**Do wykonania**
Wyodrębnij wszystkie poniższe wiersze i przepisz je bez żadnych zmian.
──────────────────────────────
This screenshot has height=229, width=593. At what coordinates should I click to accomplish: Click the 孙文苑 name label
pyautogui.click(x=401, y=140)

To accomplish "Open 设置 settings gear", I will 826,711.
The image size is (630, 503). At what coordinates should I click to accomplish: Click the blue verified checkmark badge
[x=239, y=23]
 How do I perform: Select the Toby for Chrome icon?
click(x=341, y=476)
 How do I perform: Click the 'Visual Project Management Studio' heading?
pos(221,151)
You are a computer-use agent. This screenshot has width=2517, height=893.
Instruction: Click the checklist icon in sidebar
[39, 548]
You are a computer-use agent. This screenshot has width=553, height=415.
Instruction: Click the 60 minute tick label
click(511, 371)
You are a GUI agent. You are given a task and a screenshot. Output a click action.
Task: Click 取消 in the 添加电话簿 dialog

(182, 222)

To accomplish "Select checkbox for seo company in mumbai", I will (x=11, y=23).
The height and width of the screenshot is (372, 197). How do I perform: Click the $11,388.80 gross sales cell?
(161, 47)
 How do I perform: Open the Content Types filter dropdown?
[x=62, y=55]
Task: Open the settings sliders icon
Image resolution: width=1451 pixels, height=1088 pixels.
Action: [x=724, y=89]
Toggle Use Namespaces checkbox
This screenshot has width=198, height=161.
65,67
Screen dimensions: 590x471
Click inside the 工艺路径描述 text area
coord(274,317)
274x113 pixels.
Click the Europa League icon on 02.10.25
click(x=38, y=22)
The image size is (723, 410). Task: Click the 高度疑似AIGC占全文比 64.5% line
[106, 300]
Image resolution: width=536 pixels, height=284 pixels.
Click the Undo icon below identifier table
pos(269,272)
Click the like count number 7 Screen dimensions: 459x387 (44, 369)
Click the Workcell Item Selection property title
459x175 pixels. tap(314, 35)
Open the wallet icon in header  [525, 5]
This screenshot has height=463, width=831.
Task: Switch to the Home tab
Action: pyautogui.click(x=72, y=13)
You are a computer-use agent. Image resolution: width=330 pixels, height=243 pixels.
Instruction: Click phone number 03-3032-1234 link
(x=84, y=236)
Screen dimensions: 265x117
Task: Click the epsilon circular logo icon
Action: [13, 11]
──────────────────────────────
**Wykonane zadanie**
This screenshot has height=229, width=593. At what coordinates should I click to accomplish: Click the 孙文苑 name label
pyautogui.click(x=401, y=140)

To accomplish "Open 设置 settings gear", I will 826,711.
The image size is (630, 503). At what coordinates should I click to accomplish: Click the blue verified checkmark badge
[x=239, y=23]
 How do I perform: Select the Toby for Chrome icon?
click(x=341, y=476)
 How do I perform: Click the 'Visual Project Management Studio' heading?
pos(221,151)
You are a computer-use agent. This screenshot has width=2517, height=893.
Instruction: Click the checklist icon in sidebar
[39, 548]
You are a computer-use agent. This screenshot has width=553, height=415.
Instruction: Click the 60 minute tick label
click(511, 371)
You are a GUI agent. You are given a task and a screenshot. Output a click action.
Task: Click 取消 in the 添加电话簿 dialog

(182, 222)

To accomplish "Select checkbox for seo company in mumbai", I will (x=11, y=23).
The height and width of the screenshot is (372, 197). How do I perform: Click the $11,388.80 gross sales cell?
(161, 47)
 How do I perform: Open the Content Types filter dropdown?
[x=62, y=55]
Task: Open the settings sliders icon
Image resolution: width=1451 pixels, height=1088 pixels.
Action: [x=724, y=89]
Toggle Use Namespaces checkbox
This screenshot has width=198, height=161.
65,67
Screen dimensions: 590x471
Click inside the 工艺路径描述 text area
coord(274,317)
274x113 pixels.
Click the Europa League icon on 02.10.25
click(x=38, y=22)
The image size is (723, 410). Task: Click the 高度疑似AIGC占全文比 64.5% line
[106, 300]
Image resolution: width=536 pixels, height=284 pixels.
Click the Undo icon below identifier table
pos(269,272)
Click the like count number 7 Screen dimensions: 459x387 (44, 369)
Click the Workcell Item Selection property title
459x175 pixels. tap(314, 35)
Open the wallet icon in header  [525, 5]
This screenshot has height=463, width=831.
Task: Switch to the Home tab
Action: pyautogui.click(x=72, y=13)
You are a computer-use agent. Image resolution: width=330 pixels, height=243 pixels.
Instruction: Click phone number 03-3032-1234 link
(x=84, y=236)
Screen dimensions: 265x117
Task: Click the epsilon circular logo icon
Action: [13, 11]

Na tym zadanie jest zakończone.